Somehow the proud and lonely high school graduate who hastily kisses the air beside his mother's cheek in the fall of his freshman year grows away from his parents while in college. He may deny many of the intellectual, moral and religious teachings of his parents, and if he does not deny them, at least he doubts them. If he lives by the creed that it is impossible to know whether something is indispensable unless it has been dispensed with for a while, it is only because he is convinced of the truth of the creed. And don't think this is an easy process; this business of doubting, of chopping away at the foundations upon which one's life is constructed, is as perplexing and frustrating as it is healthy and edifying.
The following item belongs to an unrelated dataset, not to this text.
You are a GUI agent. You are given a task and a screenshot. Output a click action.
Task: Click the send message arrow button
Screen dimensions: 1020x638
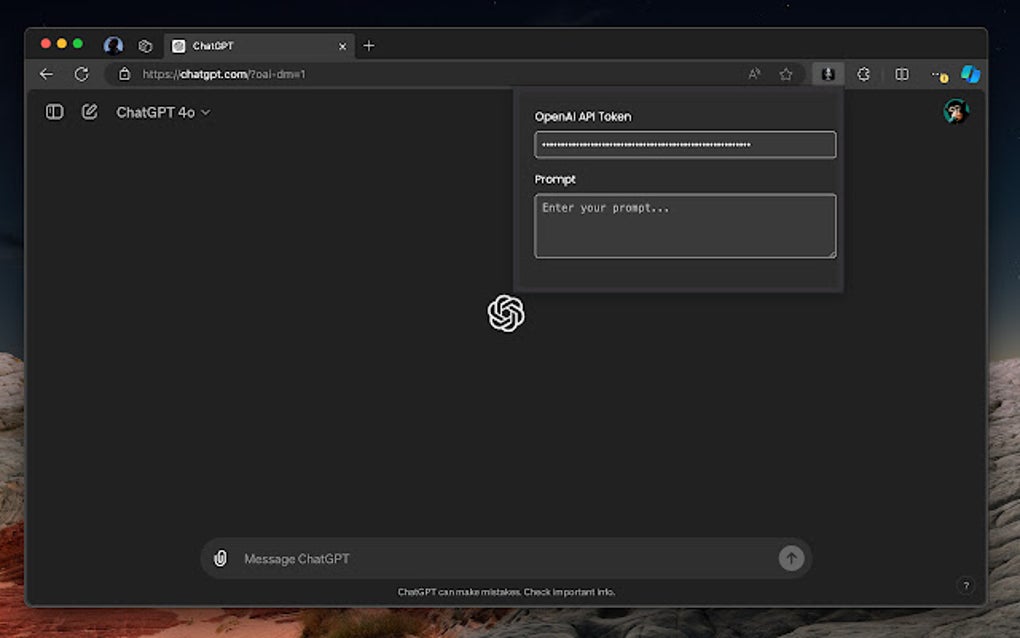(x=791, y=558)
But if we have had the courage to stagger into the forest of intellectual examination here, we have at least subjected ourselves to the possibility of emerging more experienced, enthusiastic and responsible individuals. And whether or not the blazes we have discerned on the trees of insight are the same ones our parents predicted we would find here, our struggles have provided the source from which a true appreciation of family emanates.
Kahlil Gibran speaks as the prophet to the families of Orphalese:
Your children are not your children, They are the sons and daughters of life's longing for itself.
They come through you, but not from you, And though they are with you yet they belong not to you.
You may give them your love, but not your thoughts.
For they have their own thoughts....
You may strive to be like them, but seek not to make them like you.
For life goes not backward nor tarries with yesterday.
You are the bows from which your children as living arrows are sent forth.
Education is a mutual process between parent and child. If these four years have helped you, the parents, to love your children as they are, as products not solely of your own teaching, but of the teachings of others as well, then you have gained an understanding of the nature of education which may enrich and solidify your family. And if we, by observing ourselves as participants in this same process, have gained this same insight, then not only will our present family lives be on a more wholesome footing, but when in the future we send our own children away, we may have the intelligence and compassion to allow them what we have demanded for ourselves.
Commencement has a different meaning for every individual who participates in it. The thoughts I have expressed today have been limited to but one element of the educational process which these ceremonies conclude, but to me they are thoughts whose importance cannot be overestimated.